How to create a translation?

  1. Find blogbridge.jar that belongs to the BlogBridge application on your disk
  2. Copy blogbridge.jar to blogbridge.zip and extract these two files:
    • Action.properties — commands, help strings, tool-tips
    • Strings.properties — dialog boxes, alerts, other text messages
  3. Now download and start Attesoro (http://attesoro.org/download.html) translation tool.
  4. Open the Action.properties file you extracted in the step 2 with Attesoro and create a new locale with Edit / Locale / New… (choose your language and the country)
  5. Select it in the tree in the top-left corner of the screen. You can see that all keys in the list below became blue, which means that none of them have translation for the selected language / locale. Your goal now is to walk through as many “.label”, “.helptext” and “.tooltip” keys as you can / wish and provide the translation to the messages they show in English.
  6. After you finished with Actions, save the results and continue with Strings.properties. The keys in that bundle have no suffixes and you can translate as many of them as you like.

Remember:

  • In command labels, you can use ampersand (&) to indicate a character to underline
  • If you need a “…” character, use “\u2026″ instead of three periods
  • Note that sometimes it isn’t clear how a message should be translated and what the correct tense is. In this case you’d better find where it’s shown in the application and see how it would sound naturally.
  • Keep in mind that some terms “feed”, “reading list”, “guide” may need no translation. If your language has no equivalents, it’s better to leave the original spelling for them.

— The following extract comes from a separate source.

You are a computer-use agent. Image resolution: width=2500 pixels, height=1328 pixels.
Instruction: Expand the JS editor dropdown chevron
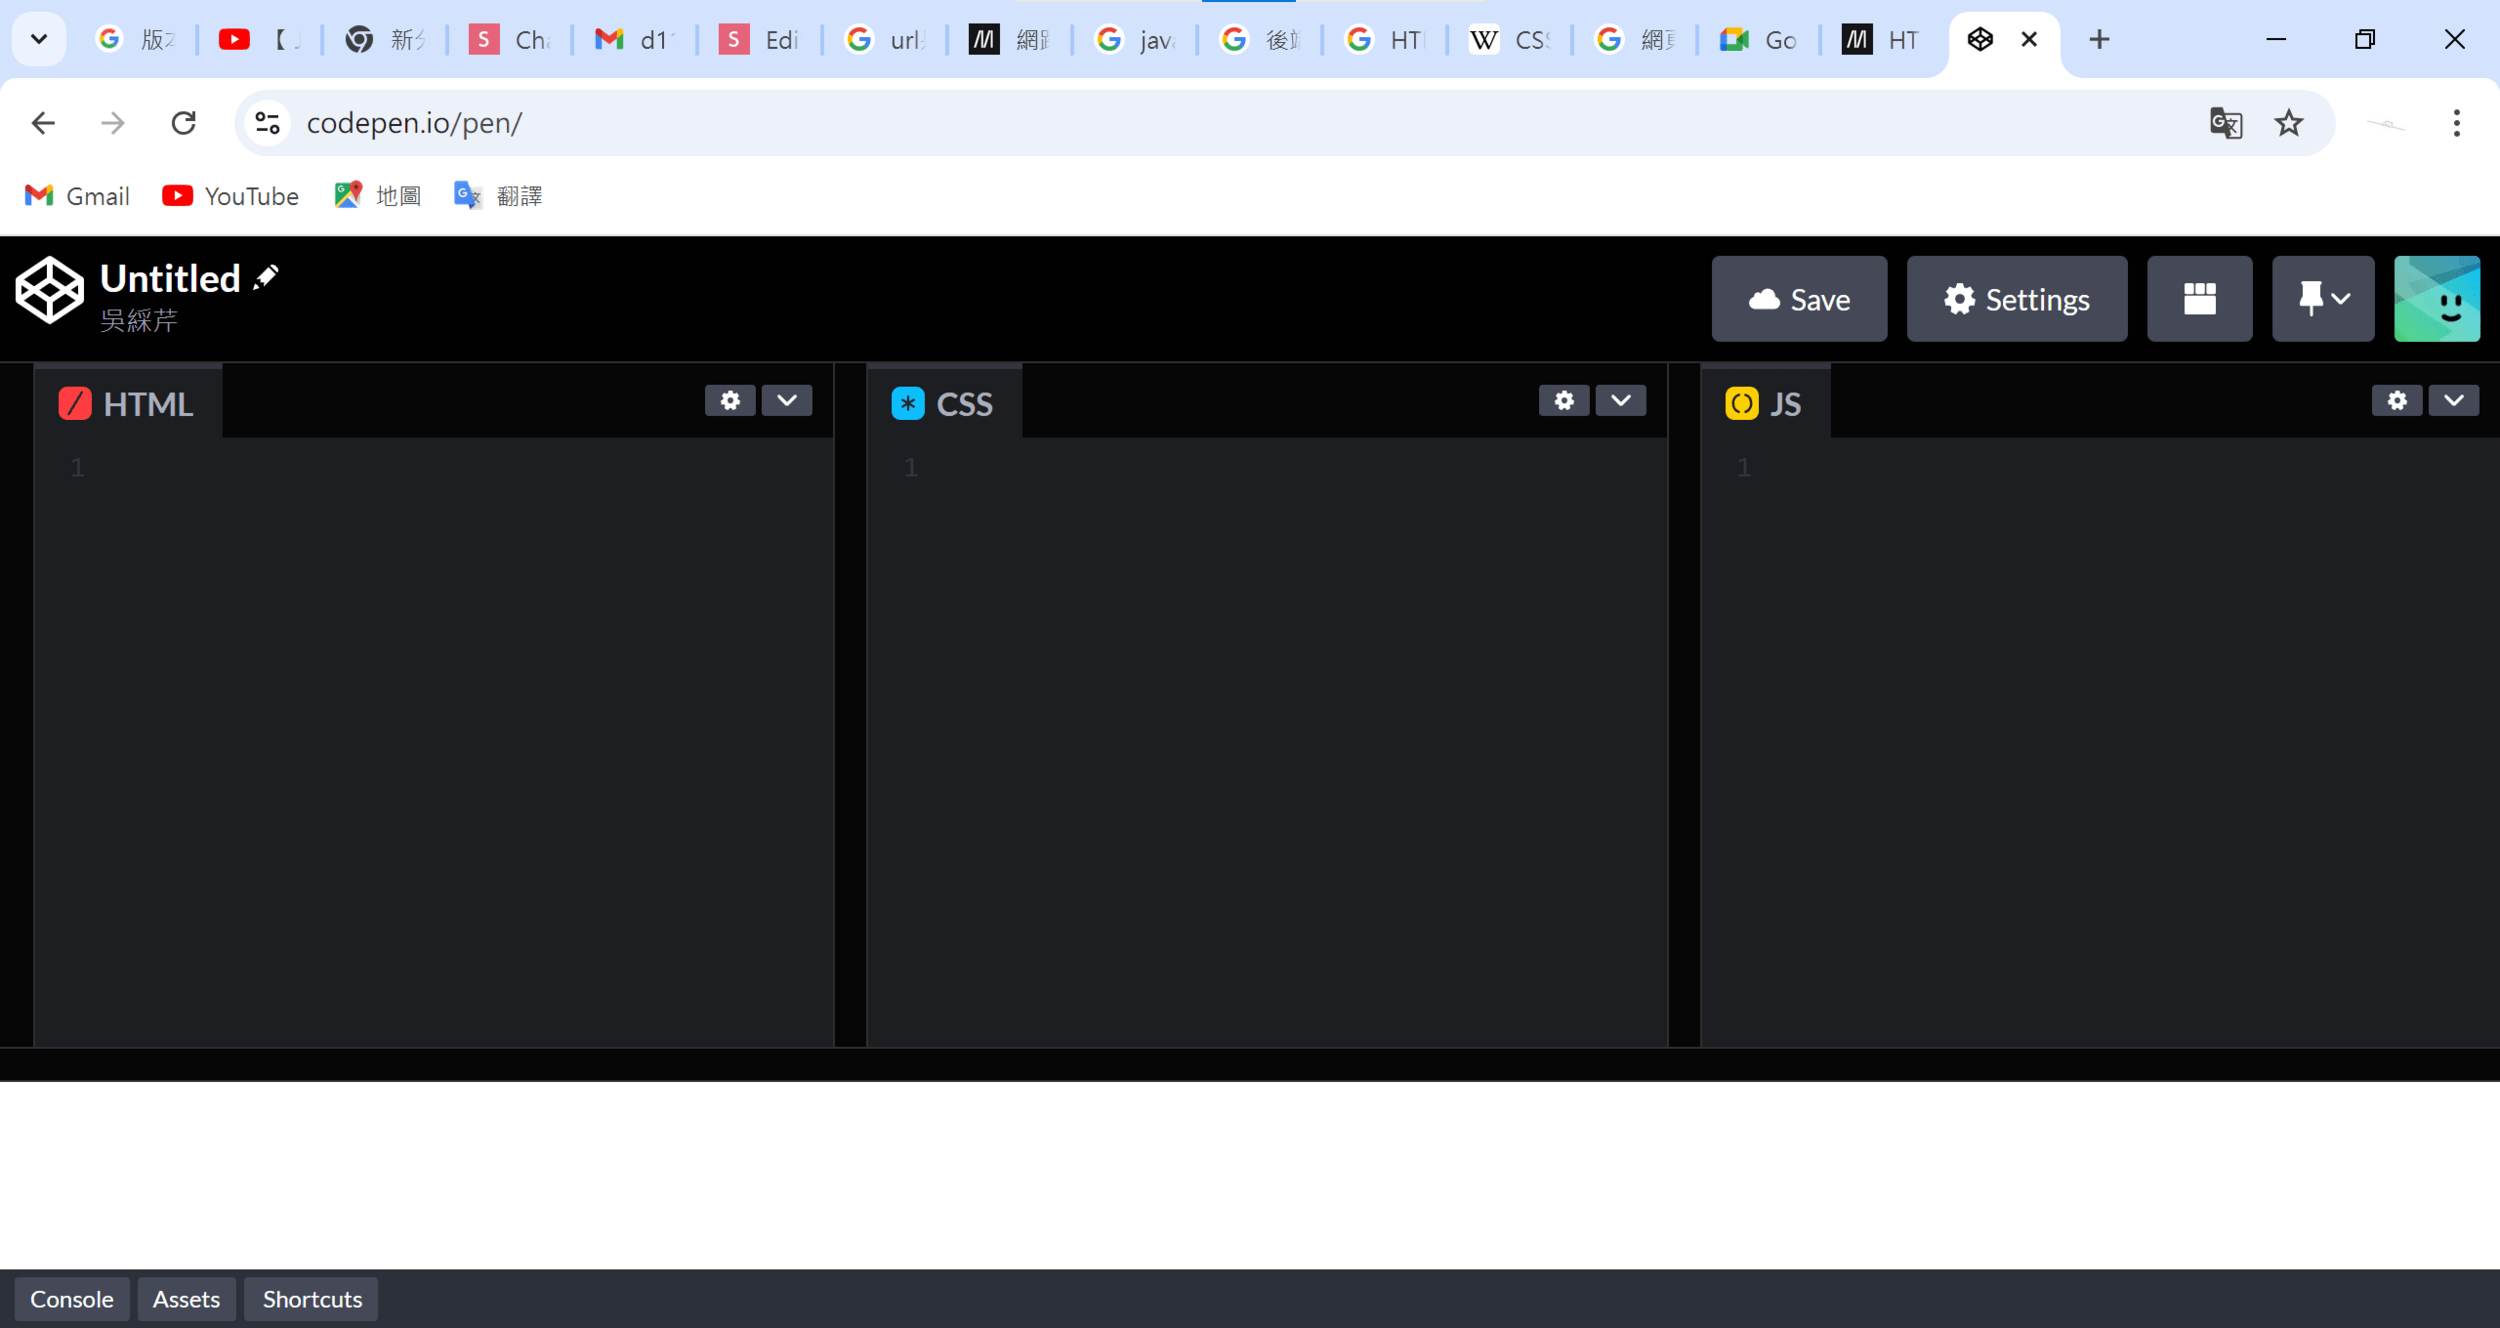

When you save your work in Attesoro, it creates new files with the same name, but with language suffixes (like Actions_ru.properties for Russian). These are the files you will need to distribute.

How to see the results?

So you have your translations in two files “Action_xx_yy.properties” and “Strings_xx_yy.properties”. Now you can check the results in BlogBridge. For this:

  1. Find the working folder of BlogBridge (/.bb/final or /.bb/weekly depending on the version you use)
  2. Create “mytranslation” under the “plugins” folder there.
  3. Copy your translation files inside the new folder.
  4. Create the “package.xml” with the following contents:
    <package name="<language> Translation"
        description="Translates BlogBridge into <language>"
        version="1.0"
        author="<your name>"
        email="<your address>">
    
        <actions bundle="Action_xx_yy"
            type="Commands in <language>"/>
        <strings bundle="Strings_xx_yy"
            type="Text messages in <language>"/>
    </package>
    

    Note: You need to replace <language>, <your name>, <your address> and bundle names with your specific values.

  5. Now you can start BlogBridge, open the Plug-ins manager, tick your plug-in package and restart to make it active.
  6. Upon restart, you should see the changes in text messages.

Note: Once you enabled the plug-in, you need to restart BlogBridge only once every time you change something in the translation files to let the application grab the changes.

What and where to send?

At this stage you have two translation files, the package.xml file and complete satisfaction with the results. Now how to prepare the package for distribution:

  1. Check that package.xml has all info about you and the package.
  2. Check the spelling of your translation. I know, I know, but I still find many errors in my spelling there in the files.
  3. Create a ZIP archive with your translation. There should be just three files, no folders, no other stuff. It’s the easiest way to make it, believe me.
  4. Try your new package by placing it in the “plugins” folder. Don’t forget to move the “mytranslation” folder out of the “plugins” to let BB find the right package.

Are you satisfied with the results? Send this ZIP package to us for review and publication!